Toward the end of 1848, after the escape of Louis-Philippe, Hugo moved to Rue d'Isly, No. 5, for a short period, and then to No. 37, now No. 41 Rue de la Tour-d'Auvergne, where he remained until 1851. In the Paris _Bottin_ during these years he is entitled--considering it, strangely to us, his especial distinction--"_Représentant du Peuple_." The youthful Royalist poet, the friend of Charles X., the friend later of Louis-Philippe, had become an oracle of Democracy. He added nothing to his honestly earned fame by his long-winded bombast in the _Tribune_; and however genuine his attitude may have been, it appealed almost entirely to the groundlings.
They came in crowds about this house, with flaming torches and blaring bands, howling their windy homage. They are remembered, with mute disapproval, by the old _concierge_ of the house, Lagoutte Armand. With real pleasure does he recall "Monsieur Hugo," and prattle memories of his friends like Béranger, and of his family. There were two sons, Charles and François-Victor, the former known as "Toto," a "_très gentil garçon_." In his _loge_, pointed out with pride by the _concierge_, to whom it was given by Hugo, is a rare engraving of the poet, which makes him serious, almost stern, of aspect, his mouth showing its strength in the beardless face, his hair plastered down about the superb brow. His head was carried always well bent forward, and he went gravely, the old man tells us. The house is unaltered, but the street has grown commonplace since the days when its half-countryfied cut attracted Hugo and Béranger and Alphonse Karr. This witty editor of "Les Guêpes," something of a _poseur_ with his pen, had a genuine love of flowers and of women, on whom he lavished his pet camelias and tulips. He cultivated them in the garden of the house, now numbered 15, which he occupied in this street from 1839 to 1842. The sculptor Carrier-Belleuse is now in possession of Karr's old rooms, and his studio covers the one-time garden. Béranger came, in 1832, to No. 31, then a small cottage behind a garden, where he lived for three years. The bare walls of the communal school, numbered 35, now cover the site of his home, and there are no more cottages nor gardens in the street.

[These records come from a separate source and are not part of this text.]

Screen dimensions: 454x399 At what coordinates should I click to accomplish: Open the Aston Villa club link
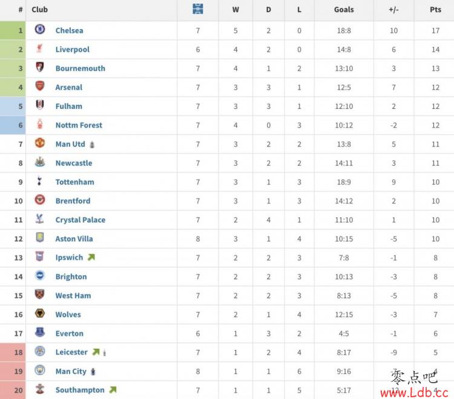click(x=74, y=239)
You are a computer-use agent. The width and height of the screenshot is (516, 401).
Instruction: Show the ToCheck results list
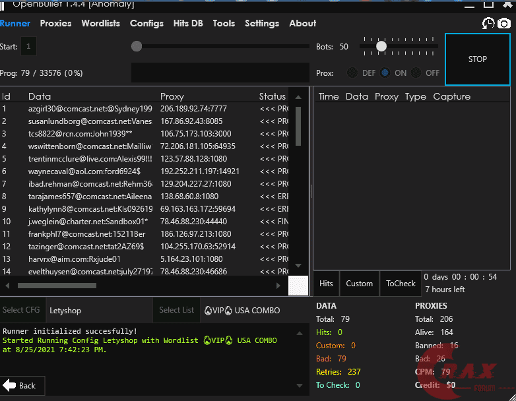pos(401,284)
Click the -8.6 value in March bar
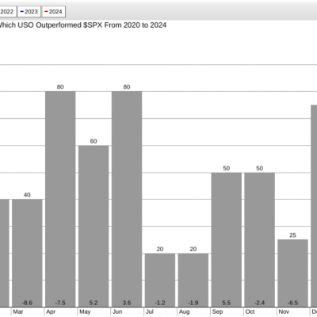The width and height of the screenshot is (317, 317). 27,303
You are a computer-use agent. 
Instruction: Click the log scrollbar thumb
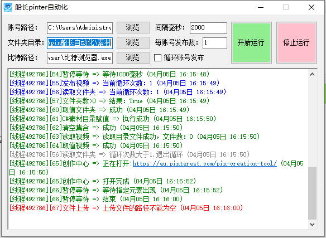pyautogui.click(x=312, y=193)
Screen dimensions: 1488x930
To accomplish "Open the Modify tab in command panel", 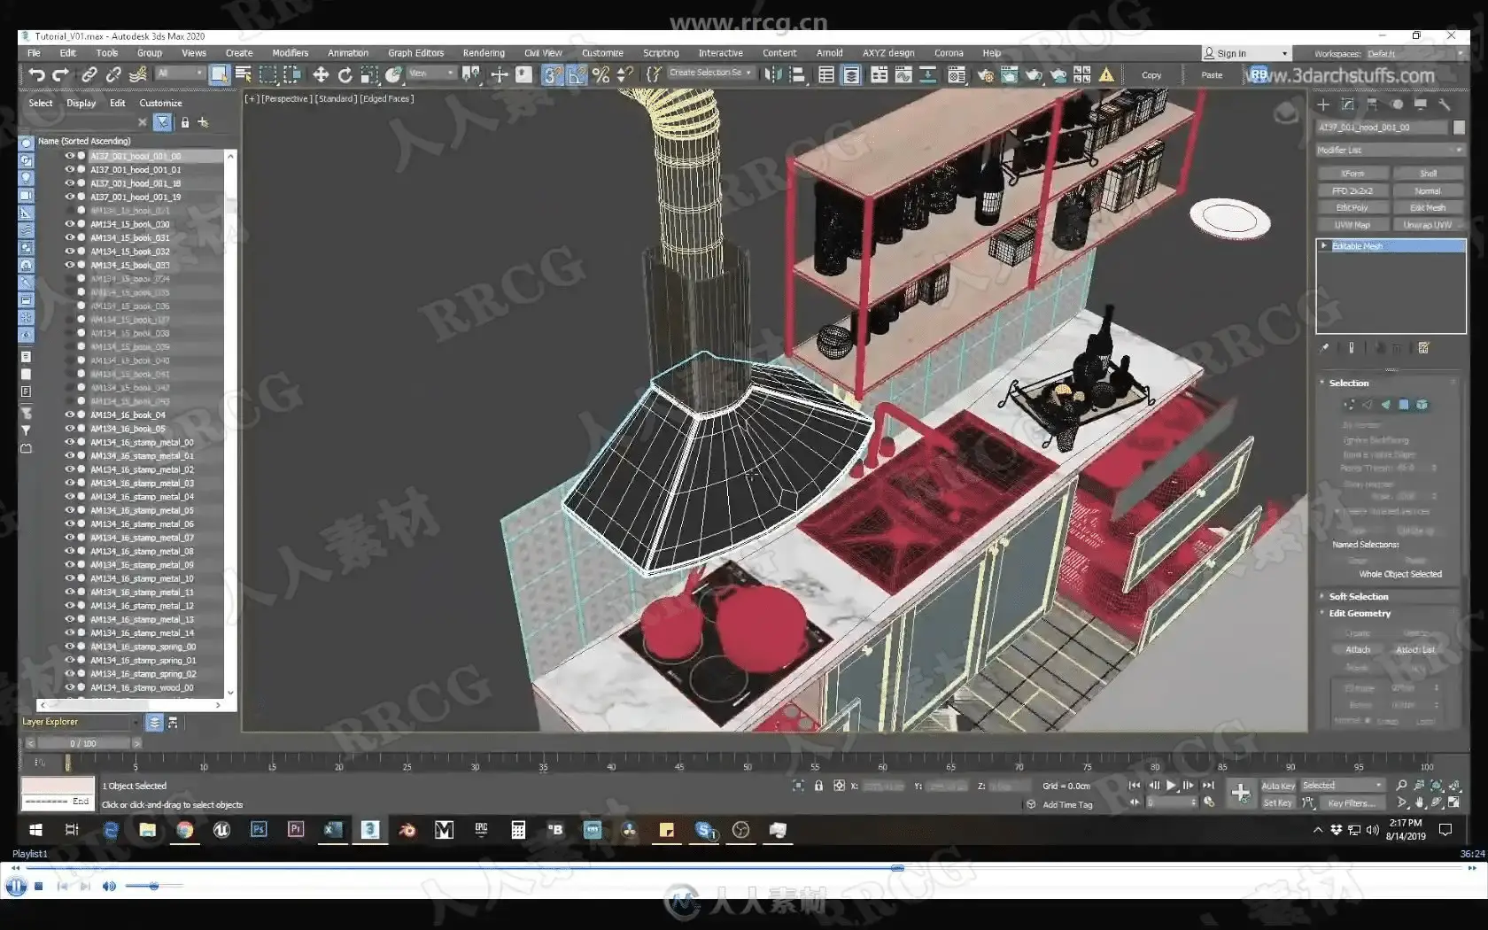I will 1347,105.
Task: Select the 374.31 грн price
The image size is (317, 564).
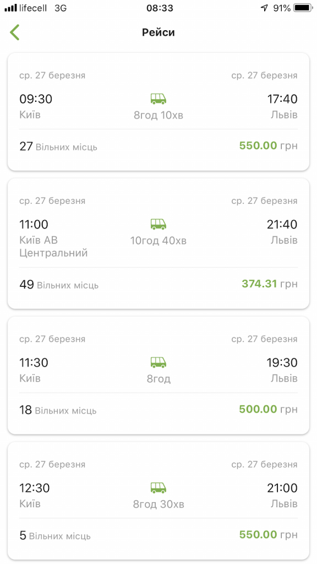Action: click(270, 284)
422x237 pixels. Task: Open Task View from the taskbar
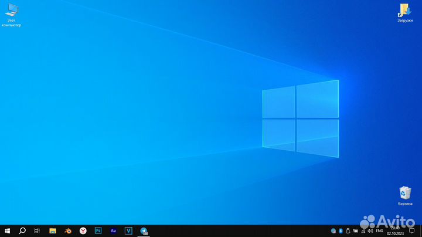37,231
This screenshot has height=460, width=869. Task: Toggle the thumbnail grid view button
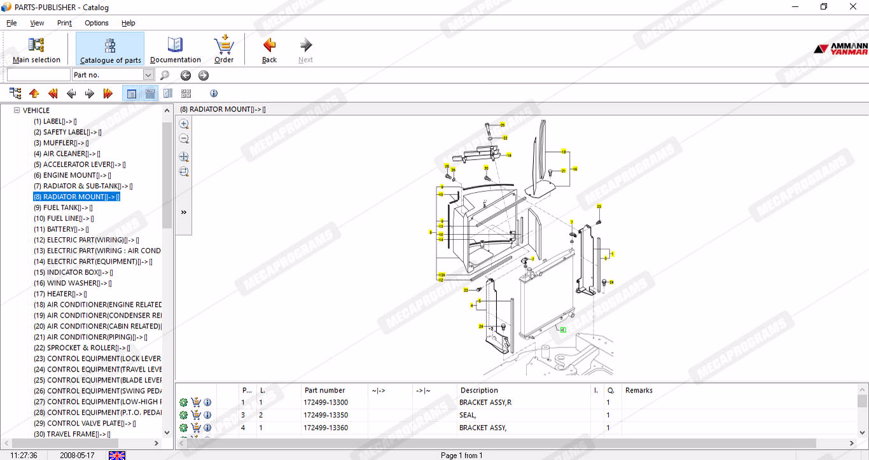(x=186, y=94)
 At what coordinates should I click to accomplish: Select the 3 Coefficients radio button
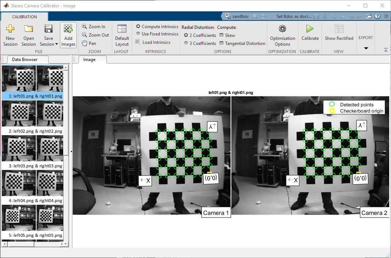(187, 43)
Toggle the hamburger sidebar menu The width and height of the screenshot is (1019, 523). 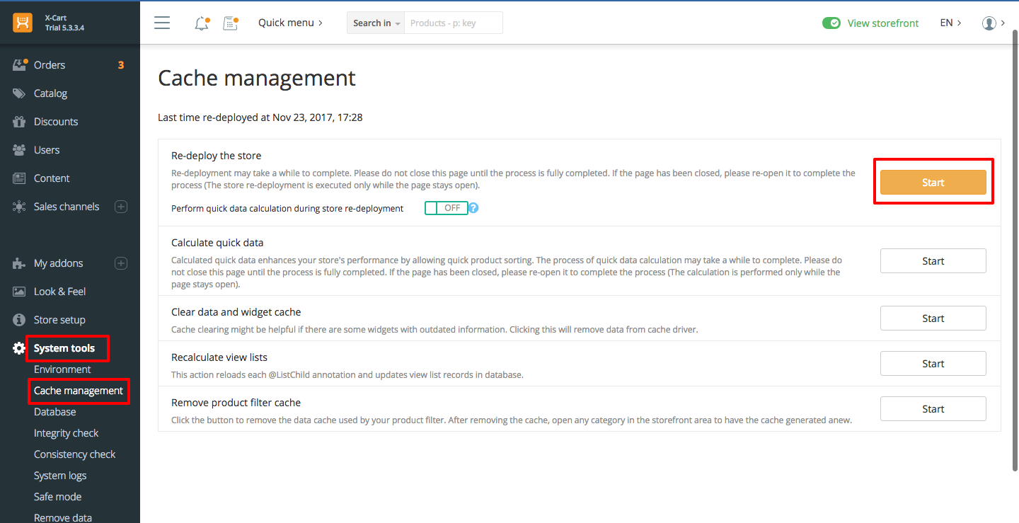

From 1851, when the _coup-d'état_ of December drove him first into hiding and then into exile, through all the years of the empire, we find in each year's _Bottin_: "_Hugo, Victor, Vicomte de, de l'Institut_, . . . . ." These dots represent a home unknown to the Paris directory; no home indeed, for there can be none for a Frenchman beyond his country's borders. Of Hugo's dwellings during these years nothing need be said here, save that his long residence in Guernsey gave him his characters and colors for "Les Travailleurs de la Mer," and such slight acquaintance with seafaring and ships as is shown in "Quatre-Vingt-Treize." Where he got the fantastic English details of "L'Homme-qui-rit," no man shall ever know.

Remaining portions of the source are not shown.